• February 14, 2023
When I first heard the term “immutable backups”, it gave me such a warm glow. Backups that cannot be altered and, therefore, cannot be compromised in an incident that encrypts data and holds decryption keys hostage for a cyber ransom – this concept is beautiful and has obvious value in the fight to survive a potential attack. While I still love immutable backups and what they have to offer, the truth is that no single action or item is by itself sufficient. I’m going to go in to some of the potential fatal flaws of relying on immutable backups as your strategy for protection against a cyber-attack.

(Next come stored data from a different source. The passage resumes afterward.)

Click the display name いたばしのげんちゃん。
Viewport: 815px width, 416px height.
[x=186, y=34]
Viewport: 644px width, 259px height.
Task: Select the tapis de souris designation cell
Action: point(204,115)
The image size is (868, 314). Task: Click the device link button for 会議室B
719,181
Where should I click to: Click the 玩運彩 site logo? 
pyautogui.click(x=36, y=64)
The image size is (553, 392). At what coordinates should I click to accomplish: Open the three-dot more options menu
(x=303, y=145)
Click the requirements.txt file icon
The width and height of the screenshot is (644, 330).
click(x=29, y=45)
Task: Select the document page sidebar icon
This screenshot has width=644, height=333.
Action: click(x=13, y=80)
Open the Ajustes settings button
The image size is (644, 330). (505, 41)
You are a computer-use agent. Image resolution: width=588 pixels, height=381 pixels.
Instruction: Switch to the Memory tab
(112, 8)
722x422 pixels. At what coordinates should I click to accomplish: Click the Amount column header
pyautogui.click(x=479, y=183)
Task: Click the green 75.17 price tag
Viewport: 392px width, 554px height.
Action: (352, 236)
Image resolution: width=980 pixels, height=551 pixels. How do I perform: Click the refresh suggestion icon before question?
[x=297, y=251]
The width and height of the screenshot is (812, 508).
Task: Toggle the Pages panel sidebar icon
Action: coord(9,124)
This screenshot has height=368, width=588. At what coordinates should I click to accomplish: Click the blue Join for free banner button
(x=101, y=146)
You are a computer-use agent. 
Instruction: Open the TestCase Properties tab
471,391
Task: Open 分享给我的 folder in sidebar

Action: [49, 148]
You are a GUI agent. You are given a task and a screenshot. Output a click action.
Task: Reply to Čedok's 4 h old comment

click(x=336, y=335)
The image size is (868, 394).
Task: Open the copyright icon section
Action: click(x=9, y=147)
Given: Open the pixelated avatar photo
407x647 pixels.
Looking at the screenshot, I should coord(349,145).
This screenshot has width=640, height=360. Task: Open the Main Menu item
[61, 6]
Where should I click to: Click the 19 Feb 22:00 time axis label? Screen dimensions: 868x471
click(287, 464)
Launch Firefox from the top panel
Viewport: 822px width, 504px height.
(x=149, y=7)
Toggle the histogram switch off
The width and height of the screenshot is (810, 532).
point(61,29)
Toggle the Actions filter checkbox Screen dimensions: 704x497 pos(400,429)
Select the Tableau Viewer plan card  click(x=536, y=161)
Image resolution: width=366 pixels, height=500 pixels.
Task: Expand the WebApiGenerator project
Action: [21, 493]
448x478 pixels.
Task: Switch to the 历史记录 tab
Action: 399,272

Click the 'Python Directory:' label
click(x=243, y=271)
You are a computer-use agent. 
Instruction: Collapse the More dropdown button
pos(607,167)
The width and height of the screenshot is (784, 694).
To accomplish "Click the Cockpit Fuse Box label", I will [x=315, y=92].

The first concern with immutable backups is that immutable does not equal indestructible. In Veeam, as an example of a popular and common backup vendor, while you can’t change or delete immutable data from the GUI, you can do it from the CLI. Let’s assume that an environment is in the lurking phase of an incident before anything visibly exciting happens. The lurkers obtain credentials for the Veeam console. They login and throw scripted commands targeting Veeam immutable backups for deletion and manage to delete at least a subset of the files from those immutable backups. Ouch.
Now, maybe you’ve got backups of your backups on different systems, possibly in different locations. Maybe you’ve followed best practice for a Veeam hardened repository and the console isn’t connected to the LAN except when it’s done deliberately for specific tasks – and then it is immediately disconnected, significantly limiting the surface of attack against it. (That does have some assumptions that do not always play out in real life and some potential vulnerabilities in a typical customer datacenter – however, I’m not going to go down that rabbit hole. Just say no to the rabbit hole!) Recognize that all the items in this paragraph are ADDITIONAL measures that you would need to take to make sure those immutable backups are truly safe. Otherwise, you’re one compromised credential away from potential disaster.
The second concern with immutable backups is that those backups sit on SOMETHING. If those backups are sent to a local repository, that repository sits on hardware. If access to that hardware is compromised, then bad actors have a whole world of additional nasty options: erase storage, format a disk, delete partition tables. Many backup systems are, under the hood, Linux systems with a lot of proprietary software loaded on top. Once someone has access to the underlying system, it doesn’t take a ton of special magic to make a big mess that renders immutable backups into unusable backups.
Do immutable backups have a place? Absolutely, they really do. Are immutable backups the magic special sauce that can help protect you? They just might be. Just remember that you don’t make a meal out of sauce; figure out what the main dish and side dishes are going to be as part of your strategy. Otherwise, you just may end up eating – crow.